Overall, Johnson says it’s unlikely that the Trump administration’s role in the First Step Act increased Black voters’ support for the president.
“[Trump’s] criminal justice bill that he is touting didn’t touch state and local jails and prisons, which are the places that most of us who know people who are incarcerated — that’s where they are — in state and local jails. And they’re still there. They didn’t get a First Step Act,” Johnson said. More than 80 percent of the 1.5 million incarcerated people in the U.S. are detained at state correctional facilities, according to the Bureau of Justice Statistics.
“This current administration does not have a large enough imagination to encapsulate the needs of current and formerly incarcerated people,” White said.
A new voting bloc?
Until recently, the roughly 6.5 million people in the U.S. who are either incarcerated, on probation, or on parole have never been considered a voting bloc by either political party. Even as the 2018 state constitutional Amendment 4 in Florida restored voting rights to about 1.4 million people with records, Republican lawmakers tried to reduce its impact with a policy that required returning citizens to pay all state fines and fees before being allowed to register. Campaigns held in the final weeks before Election Day raised public and private donations to pay off outstanding criminal justice debts that would enable 50,000 formerly incarcerated people to register.

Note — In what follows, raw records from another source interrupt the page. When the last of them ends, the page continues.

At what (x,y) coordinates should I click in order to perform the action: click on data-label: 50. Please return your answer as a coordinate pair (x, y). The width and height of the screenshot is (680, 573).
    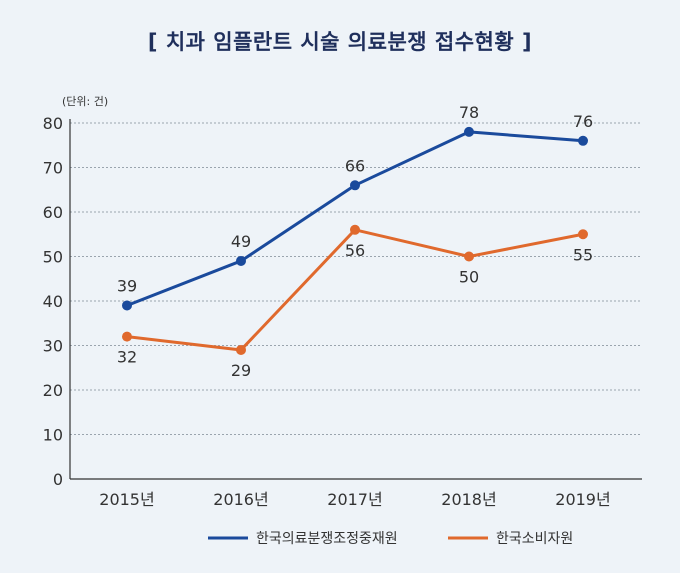
    Looking at the image, I should click on (469, 278).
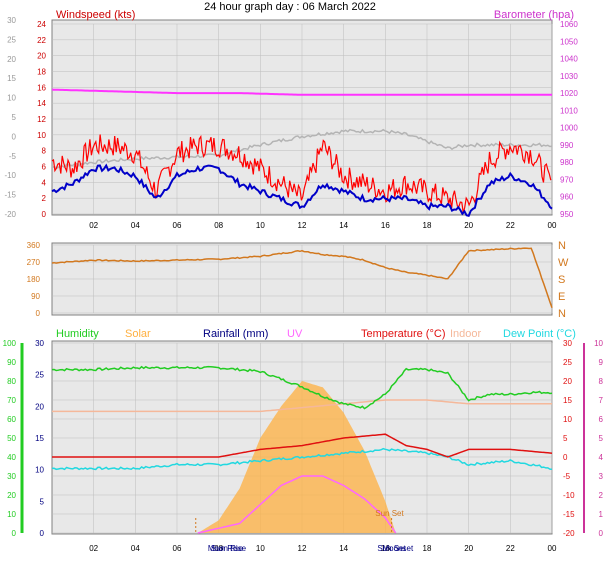 The width and height of the screenshot is (608, 561). I want to click on uv-tick-label: 7, so click(602, 400).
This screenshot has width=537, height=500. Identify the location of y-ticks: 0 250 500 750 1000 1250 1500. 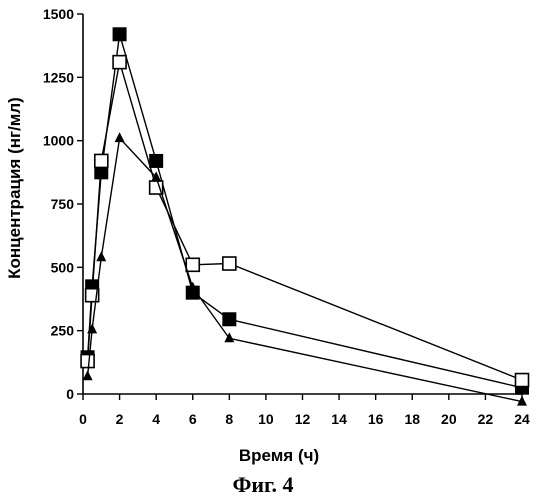
(63, 204).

Proponents of restoring voting rights for formerly incarcerated people in California also celebrated a win this election season. The state passed a ballot initiative that would open up the voting booths to people on parole, adding about 50,000 people to the electorate. California joins 16 other states that, in recent years, have approved initiatives that allow people to vote once they finish their prison sentences.
As restoration of voter rights becomes a more common component of prisoner reentry, these policies may interest newly enfranchised people who are looking for candidates that campaign to do more to support their own reintegration back into their communities. They also want to improve the lives of the people they have left behind.
“It’s not just a ‘me’ mentality. When we begin to talk about a voting base for us, that includes people who are currently in jail,” White said. One of White’s top three initiatives at Faith in Action includes advocating for better health and safety conditions inside correctional facilities starting with Illinois’ Cook County Jail, which became known as a hotspot for COVID-19 infections this spring.
“I have a friend who is still currently incarcerated in the state of Alabama who has been sent off for the maximum amount of time — five years — twice. And I’m just as invested in her coming home and anybody else as I am in my own freedom.”